- _DATA EXCERPTS_:
+-------+
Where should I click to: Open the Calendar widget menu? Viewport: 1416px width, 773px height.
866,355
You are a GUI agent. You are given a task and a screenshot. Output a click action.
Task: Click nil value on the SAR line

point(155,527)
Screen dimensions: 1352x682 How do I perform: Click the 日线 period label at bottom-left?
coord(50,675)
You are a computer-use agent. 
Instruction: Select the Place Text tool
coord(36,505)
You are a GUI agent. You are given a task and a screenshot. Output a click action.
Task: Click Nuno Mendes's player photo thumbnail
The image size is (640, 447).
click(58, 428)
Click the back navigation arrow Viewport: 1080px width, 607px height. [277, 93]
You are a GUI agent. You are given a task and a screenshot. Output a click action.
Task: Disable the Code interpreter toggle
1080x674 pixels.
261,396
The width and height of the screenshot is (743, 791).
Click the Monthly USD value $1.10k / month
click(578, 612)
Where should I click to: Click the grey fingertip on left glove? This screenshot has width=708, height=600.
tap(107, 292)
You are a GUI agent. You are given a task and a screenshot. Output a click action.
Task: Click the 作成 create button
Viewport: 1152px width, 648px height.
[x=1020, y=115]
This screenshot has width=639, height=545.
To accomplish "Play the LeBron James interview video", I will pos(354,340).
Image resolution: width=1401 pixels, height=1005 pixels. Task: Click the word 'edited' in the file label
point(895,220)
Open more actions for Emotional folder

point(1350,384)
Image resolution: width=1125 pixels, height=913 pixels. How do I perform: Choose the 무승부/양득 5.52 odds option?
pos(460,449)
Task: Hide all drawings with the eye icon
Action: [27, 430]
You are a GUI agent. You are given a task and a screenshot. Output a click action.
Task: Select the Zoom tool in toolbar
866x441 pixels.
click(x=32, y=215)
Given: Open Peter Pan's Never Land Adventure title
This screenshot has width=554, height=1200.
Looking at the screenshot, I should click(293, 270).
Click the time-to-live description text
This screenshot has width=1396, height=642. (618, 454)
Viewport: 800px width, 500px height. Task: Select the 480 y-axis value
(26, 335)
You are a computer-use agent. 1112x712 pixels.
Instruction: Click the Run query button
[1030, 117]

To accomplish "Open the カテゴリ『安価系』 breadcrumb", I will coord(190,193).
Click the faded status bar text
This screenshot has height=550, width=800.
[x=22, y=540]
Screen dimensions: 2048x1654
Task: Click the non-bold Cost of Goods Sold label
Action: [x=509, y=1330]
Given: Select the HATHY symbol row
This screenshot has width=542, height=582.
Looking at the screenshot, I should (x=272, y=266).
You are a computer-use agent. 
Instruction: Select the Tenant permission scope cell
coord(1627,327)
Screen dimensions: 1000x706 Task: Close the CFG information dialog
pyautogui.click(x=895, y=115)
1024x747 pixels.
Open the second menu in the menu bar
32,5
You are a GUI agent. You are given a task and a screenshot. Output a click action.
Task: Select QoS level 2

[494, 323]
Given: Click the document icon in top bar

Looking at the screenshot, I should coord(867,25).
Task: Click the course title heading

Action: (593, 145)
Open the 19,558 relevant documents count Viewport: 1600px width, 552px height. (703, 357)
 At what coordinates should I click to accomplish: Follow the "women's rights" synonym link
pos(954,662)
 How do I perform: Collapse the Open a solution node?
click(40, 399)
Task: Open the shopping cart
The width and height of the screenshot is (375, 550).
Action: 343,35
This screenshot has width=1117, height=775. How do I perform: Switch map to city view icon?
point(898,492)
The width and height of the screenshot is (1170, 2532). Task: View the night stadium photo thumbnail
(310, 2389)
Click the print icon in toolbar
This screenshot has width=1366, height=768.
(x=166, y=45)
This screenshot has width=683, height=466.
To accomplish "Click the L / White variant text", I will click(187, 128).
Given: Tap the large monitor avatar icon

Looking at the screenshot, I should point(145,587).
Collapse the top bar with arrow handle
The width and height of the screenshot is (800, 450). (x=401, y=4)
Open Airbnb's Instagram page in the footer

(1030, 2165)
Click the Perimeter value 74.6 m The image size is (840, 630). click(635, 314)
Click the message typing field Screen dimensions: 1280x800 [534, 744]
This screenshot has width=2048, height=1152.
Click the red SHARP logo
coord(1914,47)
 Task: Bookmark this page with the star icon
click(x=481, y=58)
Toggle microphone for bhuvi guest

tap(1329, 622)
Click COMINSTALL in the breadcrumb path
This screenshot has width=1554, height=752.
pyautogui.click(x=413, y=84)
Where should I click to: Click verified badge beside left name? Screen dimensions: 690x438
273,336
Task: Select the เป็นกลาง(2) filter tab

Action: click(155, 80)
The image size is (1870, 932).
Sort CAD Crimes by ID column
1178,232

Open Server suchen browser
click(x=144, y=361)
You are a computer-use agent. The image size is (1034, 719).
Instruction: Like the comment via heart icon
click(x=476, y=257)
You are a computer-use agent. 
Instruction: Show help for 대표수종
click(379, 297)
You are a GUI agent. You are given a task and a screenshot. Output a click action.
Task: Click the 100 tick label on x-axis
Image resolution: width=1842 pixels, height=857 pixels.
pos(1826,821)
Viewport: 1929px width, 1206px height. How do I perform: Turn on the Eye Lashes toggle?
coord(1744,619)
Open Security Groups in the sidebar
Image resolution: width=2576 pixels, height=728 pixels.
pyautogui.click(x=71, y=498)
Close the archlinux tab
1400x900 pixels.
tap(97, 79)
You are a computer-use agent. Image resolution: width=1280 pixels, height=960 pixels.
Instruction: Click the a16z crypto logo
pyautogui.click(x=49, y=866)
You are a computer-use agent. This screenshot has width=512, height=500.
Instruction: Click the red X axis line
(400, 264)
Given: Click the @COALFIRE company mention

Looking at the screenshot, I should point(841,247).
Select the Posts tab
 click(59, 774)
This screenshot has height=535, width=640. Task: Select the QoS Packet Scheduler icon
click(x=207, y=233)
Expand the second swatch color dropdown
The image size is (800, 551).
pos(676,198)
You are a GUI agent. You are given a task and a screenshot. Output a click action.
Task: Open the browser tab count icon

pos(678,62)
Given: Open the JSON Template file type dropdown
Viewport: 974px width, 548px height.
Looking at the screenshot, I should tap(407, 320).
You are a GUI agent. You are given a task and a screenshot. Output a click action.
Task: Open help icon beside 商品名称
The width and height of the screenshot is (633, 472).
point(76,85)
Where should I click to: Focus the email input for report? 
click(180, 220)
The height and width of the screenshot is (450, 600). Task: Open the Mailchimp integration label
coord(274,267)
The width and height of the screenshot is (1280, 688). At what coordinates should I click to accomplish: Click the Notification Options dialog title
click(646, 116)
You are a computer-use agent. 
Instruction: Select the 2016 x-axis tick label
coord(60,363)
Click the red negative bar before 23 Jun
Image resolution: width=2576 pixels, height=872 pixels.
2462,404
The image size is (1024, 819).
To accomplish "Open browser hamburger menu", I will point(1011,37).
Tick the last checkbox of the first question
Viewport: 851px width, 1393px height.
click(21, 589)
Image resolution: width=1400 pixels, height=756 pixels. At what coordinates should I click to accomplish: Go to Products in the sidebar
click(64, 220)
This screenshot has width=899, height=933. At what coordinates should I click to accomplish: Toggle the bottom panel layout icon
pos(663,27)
+-------+
- _WORK TO BE COMPLETED_:
Copy out the records once more, with nothing altered.

- _SOLUTION TO THE EXERCISE_:
Where should I click to: Open the Calendar widget menu? Viewport: 1416px width, 773px height.
866,355
You are a GUI agent. You are given a task and a screenshot. Output a click action.
Task: Click nil value on the SAR line

point(155,527)
Screen dimensions: 1352x682 How do I perform: Click the 日线 period label at bottom-left?
coord(50,675)
You are a computer-use agent. 
Instruction: Select the Place Text tool
coord(36,505)
You are a GUI agent. You are given a task and a screenshot. Output a click action.
Task: Click Nuno Mendes's player photo thumbnail
The image size is (640, 447).
click(58, 428)
Click the back navigation arrow Viewport: 1080px width, 607px height. [277, 93]
You are a GUI agent. You are given a task and a screenshot. Output a click action.
Task: Disable the Code interpreter toggle
1080x674 pixels.
261,396
The width and height of the screenshot is (743, 791).
Click the Monthly USD value $1.10k / month
click(578, 612)
Where should I click to: Click the grey fingertip on left glove? This screenshot has width=708, height=600.
tap(107, 292)
You are a GUI agent. You are given a task and a screenshot. Output a click action.
Task: Click the 作成 create button
Viewport: 1152px width, 648px height.
[x=1020, y=115]
This screenshot has width=639, height=545.
To accomplish "Play the LeBron James interview video", I will pos(354,340).
Image resolution: width=1401 pixels, height=1005 pixels. Task: Click the word 'edited' in the file label
point(895,220)
Open more actions for Emotional folder

point(1350,384)
Image resolution: width=1125 pixels, height=913 pixels. How do I perform: Choose the 무승부/양득 5.52 odds option?
pos(460,449)
Task: Hide all drawings with the eye icon
Action: [27, 430]
You are a GUI agent. You are given a task and a screenshot. Output a click action.
Task: Select the Zoom tool in toolbar
866x441 pixels.
click(x=32, y=215)
Given: Open Peter Pan's Never Land Adventure title
This screenshot has width=554, height=1200.
Looking at the screenshot, I should click(293, 270).
Click the time-to-live description text
This screenshot has width=1396, height=642. (618, 454)
Viewport: 800px width, 500px height. Task: Select the 480 y-axis value
(26, 335)
You are a computer-use agent. 1112x712 pixels.
Instruction: Click the Run query button
[1030, 117]

To accomplish "Open the カテゴリ『安価系』 breadcrumb", I will coord(190,193).
Click the faded status bar text
This screenshot has height=550, width=800.
[x=22, y=540]
Screen dimensions: 2048x1654
Task: Click the non-bold Cost of Goods Sold label
Action: [x=509, y=1330]
Given: Select the HATHY symbol row
This screenshot has width=542, height=582.
Looking at the screenshot, I should (x=272, y=266).
You are a computer-use agent. 
Instruction: Select the Tenant permission scope cell
coord(1627,327)
Screen dimensions: 1000x706 Task: Close the CFG information dialog
pyautogui.click(x=895, y=115)
1024x747 pixels.
Open the second menu in the menu bar
32,5
You are a GUI agent. You are given a task and a screenshot. Output a click action.
Task: Select QoS level 2

[494, 323]
Given: Click the document icon in top bar

Looking at the screenshot, I should coord(867,25).
Task: Click the course title heading

Action: (593, 145)
Open the 19,558 relevant documents count Viewport: 1600px width, 552px height. (703, 357)
 At what coordinates should I click to accomplish: Follow the "women's rights" synonym link
pos(954,662)
 How do I perform: Collapse the Open a solution node?
click(40, 399)
Task: Open the shopping cart
The width and height of the screenshot is (375, 550).
Action: 343,35
This screenshot has width=1117, height=775. How do I perform: Switch map to city view icon?
point(898,492)
The width and height of the screenshot is (1170, 2532). Task: View the night stadium photo thumbnail
(310, 2389)
Click the print icon in toolbar
This screenshot has width=1366, height=768.
(x=166, y=45)
This screenshot has width=683, height=466.
To accomplish "Click the L / White variant text", I will click(187, 128).
Given: Tap the large monitor avatar icon

Looking at the screenshot, I should point(145,587).
Collapse the top bar with arrow handle
The width and height of the screenshot is (800, 450). (x=401, y=4)
Open Airbnb's Instagram page in the footer

(1030, 2165)
Click the Perimeter value 74.6 m The image size is (840, 630). click(635, 314)
Click the message typing field Screen dimensions: 1280x800 [534, 744]
This screenshot has width=2048, height=1152.
Click the red SHARP logo
coord(1914,47)
 Task: Bookmark this page with the star icon
click(x=481, y=58)
Toggle microphone for bhuvi guest

tap(1329, 622)
Click COMINSTALL in the breadcrumb path
This screenshot has width=1554, height=752.
pyautogui.click(x=413, y=84)
Where should I click to: Click verified badge beside left name? Screen dimensions: 690x438
273,336
Task: Select the เป็นกลาง(2) filter tab

Action: click(155, 80)
The image size is (1870, 932).
Sort CAD Crimes by ID column
1178,232

Open Server suchen browser
click(x=144, y=361)
You are a computer-use agent. The image size is (1034, 719).
Instruction: Like the comment via heart icon
click(x=476, y=257)
You are a computer-use agent. 
Instruction: Show help for 대표수종
click(379, 297)
You are a GUI agent. You are given a task and a screenshot. Output a click action.
Task: Click the 100 tick label on x-axis
Image resolution: width=1842 pixels, height=857 pixels.
pos(1826,821)
Viewport: 1929px width, 1206px height. How do I perform: Turn on the Eye Lashes toggle?
coord(1744,619)
Open Security Groups in the sidebar
Image resolution: width=2576 pixels, height=728 pixels.
pyautogui.click(x=71, y=498)
Close the archlinux tab
1400x900 pixels.
tap(97, 79)
You are a computer-use agent. Image resolution: width=1280 pixels, height=960 pixels.
Instruction: Click the a16z crypto logo
pyautogui.click(x=49, y=866)
You are a computer-use agent. This screenshot has width=512, height=500.
Instruction: Click the red X axis line
(400, 264)
Given: Click the @COALFIRE company mention

Looking at the screenshot, I should point(841,247).
Select the Posts tab
 click(59, 774)
This screenshot has height=535, width=640. Task: Select the QoS Packet Scheduler icon
click(x=207, y=233)
Expand the second swatch color dropdown
The image size is (800, 551).
pos(676,198)
You are a GUI agent. You are given a task and a screenshot. Output a click action.
Task: Open the browser tab count icon

pos(678,62)
Given: Open the JSON Template file type dropdown
Viewport: 974px width, 548px height.
Looking at the screenshot, I should tap(407, 320).
You are a GUI agent. You are given a task and a screenshot. Output a click action.
Task: Open help icon beside 商品名称
The width and height of the screenshot is (633, 472).
point(76,85)
Where should I click to: Focus the email input for report? 
click(180, 220)
The height and width of the screenshot is (450, 600). Task: Open the Mailchimp integration label
coord(274,267)
The width and height of the screenshot is (1280, 688). At what coordinates should I click to accomplish: Click the Notification Options dialog title
click(646, 116)
You are a computer-use agent. 
Instruction: Select the 2016 x-axis tick label
coord(60,363)
Click the red negative bar before 23 Jun
Image resolution: width=2576 pixels, height=872 pixels.
2462,404
The image size is (1024, 819).
To accomplish "Open browser hamburger menu", I will point(1011,37).
Tick the last checkbox of the first question
Viewport: 851px width, 1393px height.
click(21, 589)
Image resolution: width=1400 pixels, height=756 pixels. At what coordinates should I click to accomplish: Go to Products in the sidebar
click(64, 220)
This screenshot has width=899, height=933. At what coordinates should I click to accomplish: Toggle the bottom panel layout icon
pos(663,27)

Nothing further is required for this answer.